Gnanambal lives in a village with her daughter Alamelu, who loves her very much. In the same village, resides her other two elder children, Doraipandi and Mangalasundari. Doraipandi is married to Nirmala and has two sons, Amudhan and Vetrivel. Mangalasundari is married to Karunakaran who works in the ships, and they have two daughters, Kayalvizhi and Velvizhi. Both Doraipandi and Mangalasundari hate their mother Gnanambal, believing her to be a woman of low-dignity, due to a misunderstanding in an incident in the past. Gnanambal longs for their love, but they have no respect for her. They are also not fond of Alamelu staying with her, and forbid their children from meeting or interacting with her. Doraipandi believes that his mother’s actions are the reason that their father, Sundaram left them.

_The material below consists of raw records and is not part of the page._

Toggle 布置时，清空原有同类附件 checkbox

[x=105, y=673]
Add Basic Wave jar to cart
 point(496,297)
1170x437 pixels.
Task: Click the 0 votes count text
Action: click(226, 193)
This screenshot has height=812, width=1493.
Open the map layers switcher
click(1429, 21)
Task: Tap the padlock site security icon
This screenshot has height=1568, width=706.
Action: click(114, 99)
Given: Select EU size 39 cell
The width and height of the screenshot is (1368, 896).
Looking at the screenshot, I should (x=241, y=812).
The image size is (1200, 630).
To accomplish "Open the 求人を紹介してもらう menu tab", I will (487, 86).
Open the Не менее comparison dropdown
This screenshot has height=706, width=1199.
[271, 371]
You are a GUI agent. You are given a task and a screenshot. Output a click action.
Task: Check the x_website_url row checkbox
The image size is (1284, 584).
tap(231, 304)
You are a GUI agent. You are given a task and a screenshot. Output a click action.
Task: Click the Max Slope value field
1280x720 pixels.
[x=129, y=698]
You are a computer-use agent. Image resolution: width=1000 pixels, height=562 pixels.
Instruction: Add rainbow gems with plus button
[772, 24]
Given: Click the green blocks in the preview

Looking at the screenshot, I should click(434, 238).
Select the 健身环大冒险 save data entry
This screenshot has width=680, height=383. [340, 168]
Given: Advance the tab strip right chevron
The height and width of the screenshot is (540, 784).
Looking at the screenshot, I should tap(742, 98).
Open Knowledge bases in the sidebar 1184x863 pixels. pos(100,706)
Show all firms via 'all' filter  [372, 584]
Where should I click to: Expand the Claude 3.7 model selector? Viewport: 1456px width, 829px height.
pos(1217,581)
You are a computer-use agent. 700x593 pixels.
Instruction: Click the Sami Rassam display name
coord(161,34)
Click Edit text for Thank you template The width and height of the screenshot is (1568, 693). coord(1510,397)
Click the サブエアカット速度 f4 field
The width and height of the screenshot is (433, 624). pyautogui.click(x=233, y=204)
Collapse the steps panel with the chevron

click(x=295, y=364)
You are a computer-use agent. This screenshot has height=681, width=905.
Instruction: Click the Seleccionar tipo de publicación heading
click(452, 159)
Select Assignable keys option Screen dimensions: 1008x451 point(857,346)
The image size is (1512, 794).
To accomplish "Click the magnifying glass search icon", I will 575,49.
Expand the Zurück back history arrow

In reality, Sundaram, lives as Arunachalam in Chennai, and is a big businessman. He has two children, Keshav and Kalpana. Keshav is married to Aarti, and have to children, the spoilt brat Rohit and Ananya. Kalpana is married to Agustine and they have 3 daughters, Shreya, Shruti and Shewtha. Actually, Sundram assumed the name Arunachalam after his friend. Years ago, Sundaram left Ganambal and his children in search of work. He meets Arunachalam, a street vendor and works in his shop and befriends him. Arunachalam married a woman, against her parents’ wishes, and both eloped. They have two children Keshav and Kalpana, whom he had not met yet. He is due to meet them in a few days time. In a turn of events, Arunachalam is killed by his village people and Sundaram, wearing glasses just like Arunachalam, is assumed as their father by Keshav and Kalpana. Not wanting to hurt the children’s feelings, Sundaram becomes Arunachalam.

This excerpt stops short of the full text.